An Australian Archbishop Is Now The World's Most Senior Catholic To Be Convicted Of Covering Up Child Sex Abuse

    Archbishop Philip Wilson faces a maximum two years in jail.

    Archbishop Philip Wilson, from Adelaide, has been found guilty by a New South Wales court of concealing child sexual abuse. The incident occurred during the 1970s, in New South Wales' Hunter region.

    Wilson is South Australia's highest ranking official in the Catholic church, and his conviction on Tuesday also made him the most senior Catholic official in the world to be charged and convicted of the offence.

    The 67-year-old had pleaded not guilty to the accusations, saying in April that he could not remember an alleged conversation he had had in 1976 with a then 15-year-old altar boy Pete Creigh about another clergyman. Creigh told Wilson that Father James Fletcher had sexually abused him five years earlier.

    In 2004, Father Fletcher was found guilty of nine counts of child sex abuse and was given an eight-year sentence.

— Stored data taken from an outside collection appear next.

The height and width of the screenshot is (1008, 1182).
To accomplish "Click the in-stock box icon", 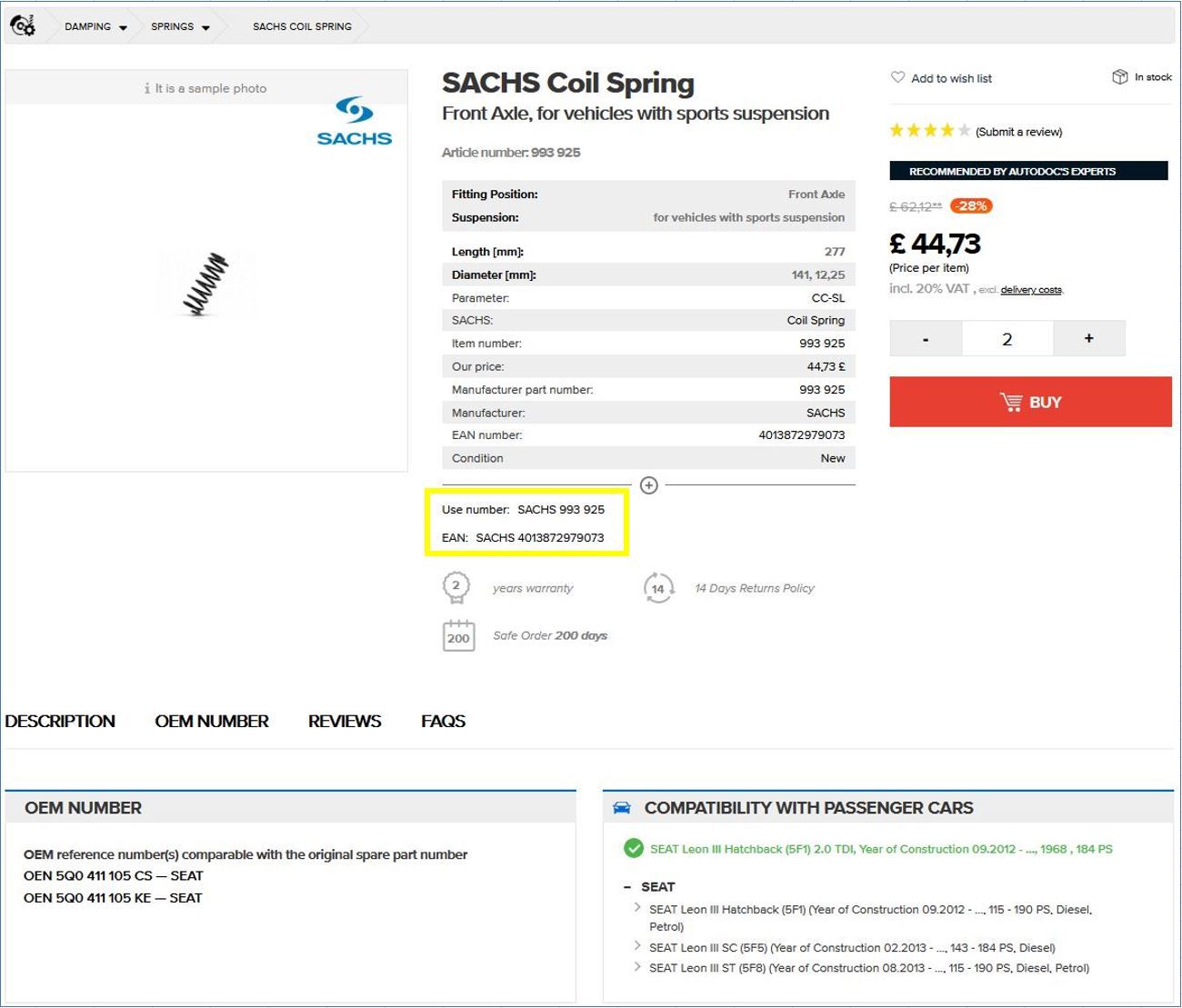I will point(1119,77).
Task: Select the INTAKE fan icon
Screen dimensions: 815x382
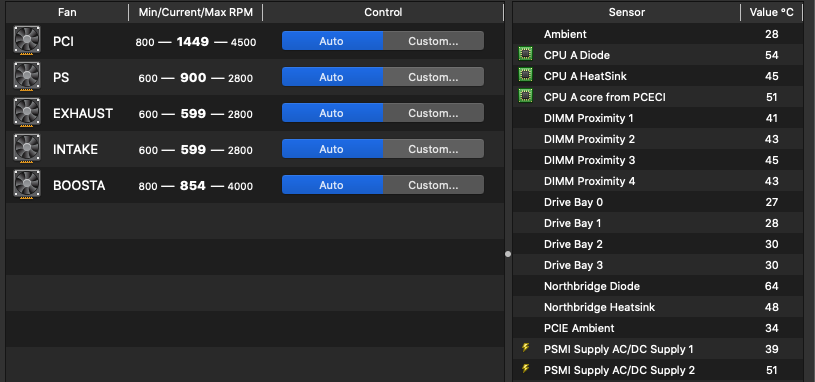Action: pyautogui.click(x=27, y=149)
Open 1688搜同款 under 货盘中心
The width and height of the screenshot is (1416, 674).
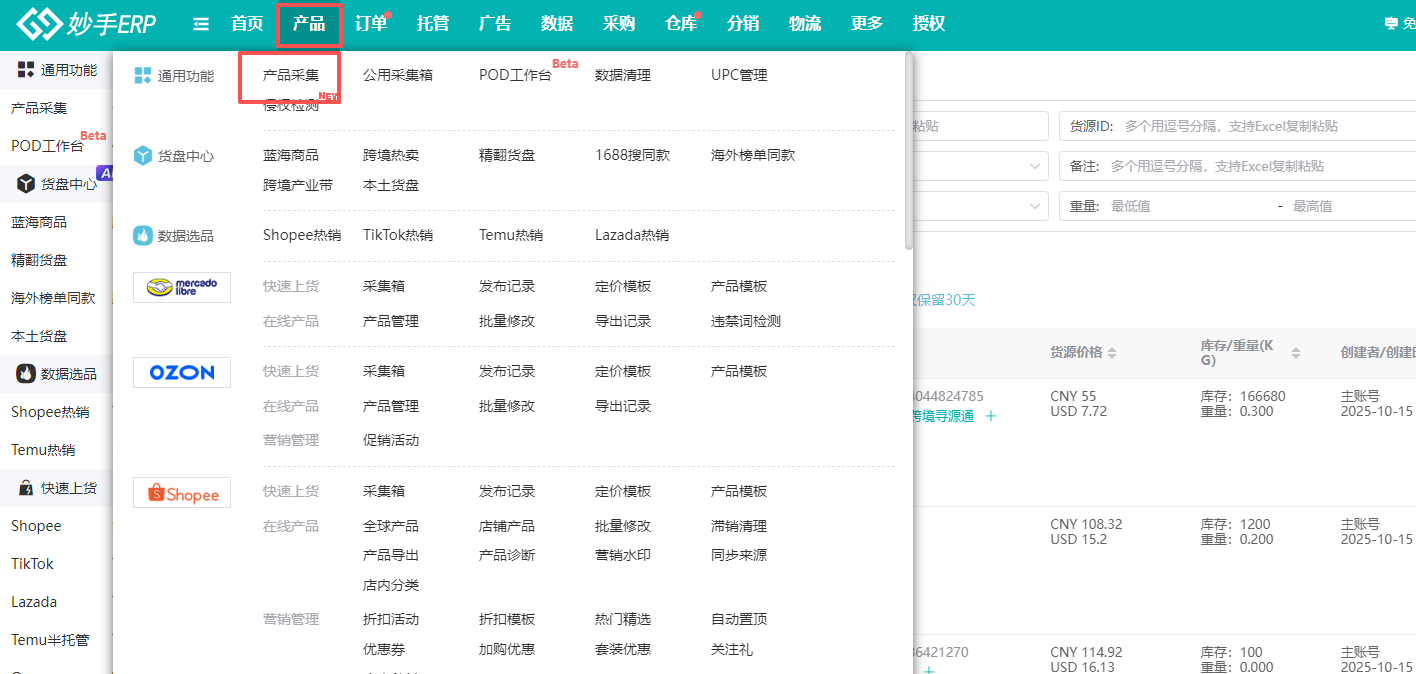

In 2006, he died in jail after suffering a stroke.

    Magistrate Robert Stone did not accept Wilson's testimony, saying Creigh "had no motive or interest to deceive or make up the conversation".

    "What he was hearing was a credible allegation and the accused wanted to protect the church and its reputation," said Stone.

    While Stone said Wilson played no part in the assaults – a point the archbishop's lawyers repeated throughout the trial – he said that the prosecution of Fletcher would have been helped had Wilson reported the incident to police.

    Wilson's legal team argued that his case should be thrown out because it wasn't in the public interest. It was also argued that the archbishop's Alzheimer's diagnosis should be grounds for precluding him from the trial.

    Wilson is on bail and faces a sentencing hearing on June 19, where the maximum punishment is a two-year jail sentence.